### Problem
In the data below, locate each line with the word "badge" and list it.

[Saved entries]
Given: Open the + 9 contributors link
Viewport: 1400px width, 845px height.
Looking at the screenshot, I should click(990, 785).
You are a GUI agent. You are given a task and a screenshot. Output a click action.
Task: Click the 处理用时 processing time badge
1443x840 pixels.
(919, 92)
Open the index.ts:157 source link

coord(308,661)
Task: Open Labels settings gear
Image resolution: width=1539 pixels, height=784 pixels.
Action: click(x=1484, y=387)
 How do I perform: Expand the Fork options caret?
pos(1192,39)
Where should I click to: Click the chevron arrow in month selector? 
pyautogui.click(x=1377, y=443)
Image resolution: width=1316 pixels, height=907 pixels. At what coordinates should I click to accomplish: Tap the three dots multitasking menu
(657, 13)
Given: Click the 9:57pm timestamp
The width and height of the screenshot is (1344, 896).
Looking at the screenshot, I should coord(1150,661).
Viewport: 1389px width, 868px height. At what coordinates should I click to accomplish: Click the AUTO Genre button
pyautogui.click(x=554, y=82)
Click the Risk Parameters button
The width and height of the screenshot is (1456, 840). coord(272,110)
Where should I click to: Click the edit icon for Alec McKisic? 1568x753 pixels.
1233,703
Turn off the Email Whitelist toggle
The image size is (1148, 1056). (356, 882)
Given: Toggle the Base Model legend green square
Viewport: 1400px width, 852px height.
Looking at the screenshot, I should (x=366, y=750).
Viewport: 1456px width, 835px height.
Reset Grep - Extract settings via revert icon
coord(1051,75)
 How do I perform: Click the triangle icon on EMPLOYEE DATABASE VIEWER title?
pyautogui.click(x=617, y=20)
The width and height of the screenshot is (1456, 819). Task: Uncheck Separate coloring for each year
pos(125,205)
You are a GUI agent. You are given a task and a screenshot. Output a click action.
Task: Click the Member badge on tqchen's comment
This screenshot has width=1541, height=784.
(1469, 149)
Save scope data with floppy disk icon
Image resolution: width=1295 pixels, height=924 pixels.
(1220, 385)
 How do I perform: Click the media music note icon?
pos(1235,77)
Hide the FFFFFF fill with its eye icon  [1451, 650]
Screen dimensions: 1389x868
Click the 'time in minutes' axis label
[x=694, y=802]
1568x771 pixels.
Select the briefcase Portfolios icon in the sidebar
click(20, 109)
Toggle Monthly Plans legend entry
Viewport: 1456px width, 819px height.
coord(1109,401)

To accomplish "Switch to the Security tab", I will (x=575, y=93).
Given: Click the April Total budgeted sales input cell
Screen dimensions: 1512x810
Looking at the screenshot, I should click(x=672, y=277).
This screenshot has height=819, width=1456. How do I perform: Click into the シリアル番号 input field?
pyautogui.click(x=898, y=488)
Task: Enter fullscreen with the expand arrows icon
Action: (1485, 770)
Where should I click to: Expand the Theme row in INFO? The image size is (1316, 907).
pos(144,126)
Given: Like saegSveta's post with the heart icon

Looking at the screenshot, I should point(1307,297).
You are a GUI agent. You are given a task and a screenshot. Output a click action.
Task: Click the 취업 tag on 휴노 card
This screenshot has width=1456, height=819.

### Answer area
Task: Click the 处理用时 processing time badge
Task: Click the Member badge on tqchen's comment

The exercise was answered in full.